Look for the string "last" in the listing. Copy each line that has it.

Entries supplied
=-=-=-=-=

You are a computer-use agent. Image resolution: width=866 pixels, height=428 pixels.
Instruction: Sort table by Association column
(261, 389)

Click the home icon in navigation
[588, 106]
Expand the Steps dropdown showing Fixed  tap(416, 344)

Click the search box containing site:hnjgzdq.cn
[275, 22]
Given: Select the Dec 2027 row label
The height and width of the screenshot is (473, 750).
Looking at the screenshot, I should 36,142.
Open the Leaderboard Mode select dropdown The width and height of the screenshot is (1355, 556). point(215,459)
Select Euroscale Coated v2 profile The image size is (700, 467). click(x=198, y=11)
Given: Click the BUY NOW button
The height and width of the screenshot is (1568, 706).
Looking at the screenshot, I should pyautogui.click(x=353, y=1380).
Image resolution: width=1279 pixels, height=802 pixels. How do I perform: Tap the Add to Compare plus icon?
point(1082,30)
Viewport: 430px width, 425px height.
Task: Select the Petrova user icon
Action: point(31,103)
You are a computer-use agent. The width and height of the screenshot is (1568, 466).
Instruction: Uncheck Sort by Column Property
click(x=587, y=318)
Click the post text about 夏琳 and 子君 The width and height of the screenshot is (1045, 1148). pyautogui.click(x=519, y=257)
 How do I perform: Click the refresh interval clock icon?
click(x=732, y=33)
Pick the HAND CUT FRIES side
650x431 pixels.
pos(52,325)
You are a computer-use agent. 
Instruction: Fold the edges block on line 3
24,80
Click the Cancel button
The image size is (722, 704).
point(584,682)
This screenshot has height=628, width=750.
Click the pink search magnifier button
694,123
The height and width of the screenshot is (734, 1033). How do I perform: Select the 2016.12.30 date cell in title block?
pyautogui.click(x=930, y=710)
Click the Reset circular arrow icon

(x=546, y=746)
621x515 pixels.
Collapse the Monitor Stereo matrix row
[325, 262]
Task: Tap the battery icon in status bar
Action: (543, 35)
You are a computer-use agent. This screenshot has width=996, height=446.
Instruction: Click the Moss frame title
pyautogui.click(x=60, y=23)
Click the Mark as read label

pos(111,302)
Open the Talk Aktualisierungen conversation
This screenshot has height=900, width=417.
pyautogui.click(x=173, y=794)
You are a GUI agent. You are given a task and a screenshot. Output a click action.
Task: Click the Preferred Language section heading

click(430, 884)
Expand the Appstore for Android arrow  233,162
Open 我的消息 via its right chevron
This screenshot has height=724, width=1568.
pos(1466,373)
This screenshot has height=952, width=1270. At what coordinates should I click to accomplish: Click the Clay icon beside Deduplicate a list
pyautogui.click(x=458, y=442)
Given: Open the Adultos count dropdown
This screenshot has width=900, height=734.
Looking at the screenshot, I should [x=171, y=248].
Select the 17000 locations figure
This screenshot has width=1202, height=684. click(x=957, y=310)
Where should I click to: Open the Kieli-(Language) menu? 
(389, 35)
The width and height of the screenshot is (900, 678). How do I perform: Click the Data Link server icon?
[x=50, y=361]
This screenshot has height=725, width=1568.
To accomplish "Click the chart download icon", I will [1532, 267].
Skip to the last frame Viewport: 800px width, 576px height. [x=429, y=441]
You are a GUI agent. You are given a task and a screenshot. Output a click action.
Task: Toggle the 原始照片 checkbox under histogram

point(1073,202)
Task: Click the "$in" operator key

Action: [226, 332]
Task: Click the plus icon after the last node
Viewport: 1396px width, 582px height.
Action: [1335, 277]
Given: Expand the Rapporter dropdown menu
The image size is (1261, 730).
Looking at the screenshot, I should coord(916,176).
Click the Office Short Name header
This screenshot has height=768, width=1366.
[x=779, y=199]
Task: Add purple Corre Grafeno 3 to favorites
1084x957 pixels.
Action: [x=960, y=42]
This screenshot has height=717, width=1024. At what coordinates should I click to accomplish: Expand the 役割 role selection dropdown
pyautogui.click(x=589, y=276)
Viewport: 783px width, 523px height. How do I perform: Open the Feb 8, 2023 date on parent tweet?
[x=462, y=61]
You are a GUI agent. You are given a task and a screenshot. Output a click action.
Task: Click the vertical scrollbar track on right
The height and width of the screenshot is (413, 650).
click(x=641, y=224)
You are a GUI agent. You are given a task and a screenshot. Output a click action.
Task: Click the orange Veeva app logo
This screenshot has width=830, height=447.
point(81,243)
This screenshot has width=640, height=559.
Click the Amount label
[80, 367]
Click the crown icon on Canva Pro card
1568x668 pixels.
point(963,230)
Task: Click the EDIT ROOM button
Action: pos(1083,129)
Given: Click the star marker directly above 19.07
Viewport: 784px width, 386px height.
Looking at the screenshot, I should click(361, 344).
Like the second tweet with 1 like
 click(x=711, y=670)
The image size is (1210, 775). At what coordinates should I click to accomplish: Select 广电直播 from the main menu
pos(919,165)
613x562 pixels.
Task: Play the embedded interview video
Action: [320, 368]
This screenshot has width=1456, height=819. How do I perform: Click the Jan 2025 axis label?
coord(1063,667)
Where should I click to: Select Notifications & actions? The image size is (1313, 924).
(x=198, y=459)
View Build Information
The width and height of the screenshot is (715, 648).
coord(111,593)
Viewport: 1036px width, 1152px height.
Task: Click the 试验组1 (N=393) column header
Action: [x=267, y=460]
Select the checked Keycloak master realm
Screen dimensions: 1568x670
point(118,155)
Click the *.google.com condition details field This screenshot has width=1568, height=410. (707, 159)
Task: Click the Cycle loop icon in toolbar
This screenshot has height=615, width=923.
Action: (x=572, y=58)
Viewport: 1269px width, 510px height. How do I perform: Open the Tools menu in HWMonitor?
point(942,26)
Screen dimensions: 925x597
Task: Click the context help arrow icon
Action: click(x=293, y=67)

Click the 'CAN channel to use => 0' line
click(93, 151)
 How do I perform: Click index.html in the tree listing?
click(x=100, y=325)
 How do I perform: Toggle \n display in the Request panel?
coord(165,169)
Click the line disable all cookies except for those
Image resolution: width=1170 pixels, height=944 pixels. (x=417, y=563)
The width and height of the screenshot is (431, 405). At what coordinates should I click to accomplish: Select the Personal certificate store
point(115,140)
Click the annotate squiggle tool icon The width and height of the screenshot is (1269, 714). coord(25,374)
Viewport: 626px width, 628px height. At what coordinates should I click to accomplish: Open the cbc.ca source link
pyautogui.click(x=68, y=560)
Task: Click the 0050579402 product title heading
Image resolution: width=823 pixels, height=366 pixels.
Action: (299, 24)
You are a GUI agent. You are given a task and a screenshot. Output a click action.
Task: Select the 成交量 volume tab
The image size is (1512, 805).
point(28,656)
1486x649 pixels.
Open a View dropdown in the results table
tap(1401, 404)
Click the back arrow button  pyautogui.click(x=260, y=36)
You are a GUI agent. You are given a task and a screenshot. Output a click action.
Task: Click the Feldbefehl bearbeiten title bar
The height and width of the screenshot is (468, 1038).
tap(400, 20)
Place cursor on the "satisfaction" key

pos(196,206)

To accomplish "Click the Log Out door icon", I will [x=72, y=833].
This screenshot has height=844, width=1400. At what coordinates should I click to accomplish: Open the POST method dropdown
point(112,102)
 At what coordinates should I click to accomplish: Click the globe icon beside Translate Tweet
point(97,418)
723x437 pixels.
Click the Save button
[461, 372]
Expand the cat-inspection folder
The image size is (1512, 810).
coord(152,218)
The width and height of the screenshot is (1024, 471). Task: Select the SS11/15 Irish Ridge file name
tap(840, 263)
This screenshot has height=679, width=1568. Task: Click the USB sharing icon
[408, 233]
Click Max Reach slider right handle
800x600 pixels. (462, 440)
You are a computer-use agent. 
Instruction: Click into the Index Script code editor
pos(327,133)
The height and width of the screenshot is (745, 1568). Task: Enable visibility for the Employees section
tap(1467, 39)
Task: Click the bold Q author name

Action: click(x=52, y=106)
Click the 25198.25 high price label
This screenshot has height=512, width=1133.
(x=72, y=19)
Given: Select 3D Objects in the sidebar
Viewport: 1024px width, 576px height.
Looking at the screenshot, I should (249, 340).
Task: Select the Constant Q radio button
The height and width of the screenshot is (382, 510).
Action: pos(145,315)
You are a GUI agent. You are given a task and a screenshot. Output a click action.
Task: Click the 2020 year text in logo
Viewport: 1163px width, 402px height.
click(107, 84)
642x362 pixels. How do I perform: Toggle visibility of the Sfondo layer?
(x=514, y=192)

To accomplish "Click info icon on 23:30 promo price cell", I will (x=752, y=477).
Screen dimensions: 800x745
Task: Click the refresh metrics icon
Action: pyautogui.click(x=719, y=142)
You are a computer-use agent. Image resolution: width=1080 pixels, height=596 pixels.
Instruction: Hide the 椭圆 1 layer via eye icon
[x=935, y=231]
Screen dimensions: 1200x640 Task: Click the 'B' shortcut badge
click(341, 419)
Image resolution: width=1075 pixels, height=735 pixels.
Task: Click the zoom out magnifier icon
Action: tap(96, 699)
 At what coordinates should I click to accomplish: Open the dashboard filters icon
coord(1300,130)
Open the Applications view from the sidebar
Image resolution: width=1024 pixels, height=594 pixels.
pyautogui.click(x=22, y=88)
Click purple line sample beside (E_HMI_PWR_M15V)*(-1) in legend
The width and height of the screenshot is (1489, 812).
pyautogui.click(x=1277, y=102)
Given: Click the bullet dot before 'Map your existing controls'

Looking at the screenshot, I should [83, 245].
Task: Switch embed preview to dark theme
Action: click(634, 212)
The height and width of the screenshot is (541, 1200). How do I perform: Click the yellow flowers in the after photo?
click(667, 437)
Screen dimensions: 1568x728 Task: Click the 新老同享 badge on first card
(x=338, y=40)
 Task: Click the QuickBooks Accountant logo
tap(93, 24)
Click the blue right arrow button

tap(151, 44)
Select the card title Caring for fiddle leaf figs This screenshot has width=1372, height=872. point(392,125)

=-=-=-=-=

Answer area
Skip to the last frame Viewport: 800px width, 576px height. [x=429, y=441]
Task: Click the plus icon after the last node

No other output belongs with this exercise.